→ What is being asked: Retype, word for word, each line between the lines holding "Instruction: Click the Enable" and "Task: Select PID 4742 in process list", inclusive, and leave the rest of the data alone.

→ Records:
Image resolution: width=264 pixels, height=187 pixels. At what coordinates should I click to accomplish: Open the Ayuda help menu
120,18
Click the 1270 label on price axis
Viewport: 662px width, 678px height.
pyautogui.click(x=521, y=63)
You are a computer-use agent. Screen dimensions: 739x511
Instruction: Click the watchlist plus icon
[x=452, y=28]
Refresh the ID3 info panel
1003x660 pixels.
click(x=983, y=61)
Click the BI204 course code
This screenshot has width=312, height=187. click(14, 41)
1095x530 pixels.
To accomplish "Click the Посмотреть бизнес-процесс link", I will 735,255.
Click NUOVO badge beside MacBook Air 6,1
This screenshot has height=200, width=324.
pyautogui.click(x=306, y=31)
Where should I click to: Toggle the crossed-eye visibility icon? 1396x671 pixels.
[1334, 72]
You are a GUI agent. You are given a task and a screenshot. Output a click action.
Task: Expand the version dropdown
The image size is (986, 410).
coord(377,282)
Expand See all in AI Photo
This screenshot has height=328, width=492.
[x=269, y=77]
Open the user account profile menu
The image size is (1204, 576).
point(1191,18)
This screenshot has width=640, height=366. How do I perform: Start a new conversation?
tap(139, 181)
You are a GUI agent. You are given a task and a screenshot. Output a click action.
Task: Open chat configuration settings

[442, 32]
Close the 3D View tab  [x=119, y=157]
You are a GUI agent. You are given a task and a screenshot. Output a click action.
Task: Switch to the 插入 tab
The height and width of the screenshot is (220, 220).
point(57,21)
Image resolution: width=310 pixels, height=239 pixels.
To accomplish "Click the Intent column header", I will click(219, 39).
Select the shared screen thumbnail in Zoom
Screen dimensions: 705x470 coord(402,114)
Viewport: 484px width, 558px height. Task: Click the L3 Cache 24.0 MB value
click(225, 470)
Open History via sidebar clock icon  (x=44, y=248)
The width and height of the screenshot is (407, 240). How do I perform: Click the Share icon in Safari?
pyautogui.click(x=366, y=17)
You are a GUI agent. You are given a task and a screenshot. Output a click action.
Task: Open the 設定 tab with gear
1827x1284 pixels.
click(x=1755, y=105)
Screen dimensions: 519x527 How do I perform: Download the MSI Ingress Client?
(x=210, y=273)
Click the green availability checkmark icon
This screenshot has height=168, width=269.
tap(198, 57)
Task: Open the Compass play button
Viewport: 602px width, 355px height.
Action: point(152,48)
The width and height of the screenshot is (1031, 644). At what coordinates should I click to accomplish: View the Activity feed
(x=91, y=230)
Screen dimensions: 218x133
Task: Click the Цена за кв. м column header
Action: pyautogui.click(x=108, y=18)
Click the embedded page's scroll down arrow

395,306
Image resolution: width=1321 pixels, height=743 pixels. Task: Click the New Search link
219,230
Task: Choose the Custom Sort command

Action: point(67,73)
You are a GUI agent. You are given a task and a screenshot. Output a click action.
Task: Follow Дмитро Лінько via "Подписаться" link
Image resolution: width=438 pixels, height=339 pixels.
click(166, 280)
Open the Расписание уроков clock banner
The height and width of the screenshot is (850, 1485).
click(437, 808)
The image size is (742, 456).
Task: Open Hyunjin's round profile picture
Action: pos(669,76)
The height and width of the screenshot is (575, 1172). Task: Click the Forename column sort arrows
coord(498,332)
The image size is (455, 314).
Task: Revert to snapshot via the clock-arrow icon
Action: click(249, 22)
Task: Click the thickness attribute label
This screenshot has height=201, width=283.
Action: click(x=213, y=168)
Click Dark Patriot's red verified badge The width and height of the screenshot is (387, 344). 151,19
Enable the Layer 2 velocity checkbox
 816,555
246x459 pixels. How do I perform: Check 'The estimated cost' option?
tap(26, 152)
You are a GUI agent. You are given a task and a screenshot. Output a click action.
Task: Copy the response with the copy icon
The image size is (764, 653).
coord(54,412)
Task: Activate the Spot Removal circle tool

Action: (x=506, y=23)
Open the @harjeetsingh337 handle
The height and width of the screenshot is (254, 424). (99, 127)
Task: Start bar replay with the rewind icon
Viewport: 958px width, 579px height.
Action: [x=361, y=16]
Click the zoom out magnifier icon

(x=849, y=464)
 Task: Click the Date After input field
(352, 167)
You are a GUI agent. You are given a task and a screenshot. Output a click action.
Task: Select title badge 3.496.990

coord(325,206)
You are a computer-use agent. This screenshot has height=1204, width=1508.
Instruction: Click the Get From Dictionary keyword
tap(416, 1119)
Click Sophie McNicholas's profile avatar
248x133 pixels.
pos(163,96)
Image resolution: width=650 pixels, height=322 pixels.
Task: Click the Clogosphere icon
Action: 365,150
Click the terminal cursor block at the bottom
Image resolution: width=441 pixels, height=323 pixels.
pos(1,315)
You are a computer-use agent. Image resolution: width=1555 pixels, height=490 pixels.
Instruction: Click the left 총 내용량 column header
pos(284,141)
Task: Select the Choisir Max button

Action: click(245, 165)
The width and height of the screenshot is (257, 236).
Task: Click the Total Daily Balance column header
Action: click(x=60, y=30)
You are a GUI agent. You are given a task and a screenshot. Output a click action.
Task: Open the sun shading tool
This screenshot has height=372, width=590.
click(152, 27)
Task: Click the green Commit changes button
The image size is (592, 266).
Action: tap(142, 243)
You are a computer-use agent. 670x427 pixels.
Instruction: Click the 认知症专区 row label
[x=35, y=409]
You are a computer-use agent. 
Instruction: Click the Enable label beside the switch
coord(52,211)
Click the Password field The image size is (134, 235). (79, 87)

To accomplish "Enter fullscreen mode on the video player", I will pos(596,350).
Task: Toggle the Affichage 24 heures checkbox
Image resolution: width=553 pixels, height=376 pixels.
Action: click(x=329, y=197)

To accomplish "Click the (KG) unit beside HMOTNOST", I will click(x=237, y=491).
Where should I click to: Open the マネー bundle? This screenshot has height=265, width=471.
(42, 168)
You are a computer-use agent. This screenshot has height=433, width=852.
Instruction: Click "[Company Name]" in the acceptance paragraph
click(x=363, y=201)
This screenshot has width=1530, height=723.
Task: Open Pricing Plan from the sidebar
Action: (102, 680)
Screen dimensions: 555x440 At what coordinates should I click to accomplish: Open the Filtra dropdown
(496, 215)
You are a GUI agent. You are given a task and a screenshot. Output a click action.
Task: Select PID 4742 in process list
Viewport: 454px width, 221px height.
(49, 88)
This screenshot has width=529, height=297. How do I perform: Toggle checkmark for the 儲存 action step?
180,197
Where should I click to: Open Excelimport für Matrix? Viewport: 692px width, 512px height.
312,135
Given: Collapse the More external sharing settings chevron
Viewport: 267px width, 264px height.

→ Exercise result:
Instruction: Click the Enable label beside the switch
coord(52,211)
Click the Password field The image size is (134, 235). (79, 87)

To accomplish "Enter fullscreen mode on the video player", I will pos(596,350).
Task: Toggle the Affichage 24 heures checkbox
Image resolution: width=553 pixels, height=376 pixels.
Action: click(x=329, y=197)

To accomplish "Click the (KG) unit beside HMOTNOST", I will click(x=237, y=491).
Where should I click to: Open the マネー bundle? This screenshot has height=265, width=471.
(42, 168)
You are a computer-use agent. This screenshot has height=433, width=852.
Instruction: Click "[Company Name]" in the acceptance paragraph
click(x=363, y=201)
This screenshot has width=1530, height=723.
Task: Open Pricing Plan from the sidebar
Action: (102, 680)
Screen dimensions: 555x440 At what coordinates should I click to accomplish: Open the Filtra dropdown
(496, 215)
You are a GUI agent. You are given a task and a screenshot. Output a click action.
Task: Select PID 4742 in process list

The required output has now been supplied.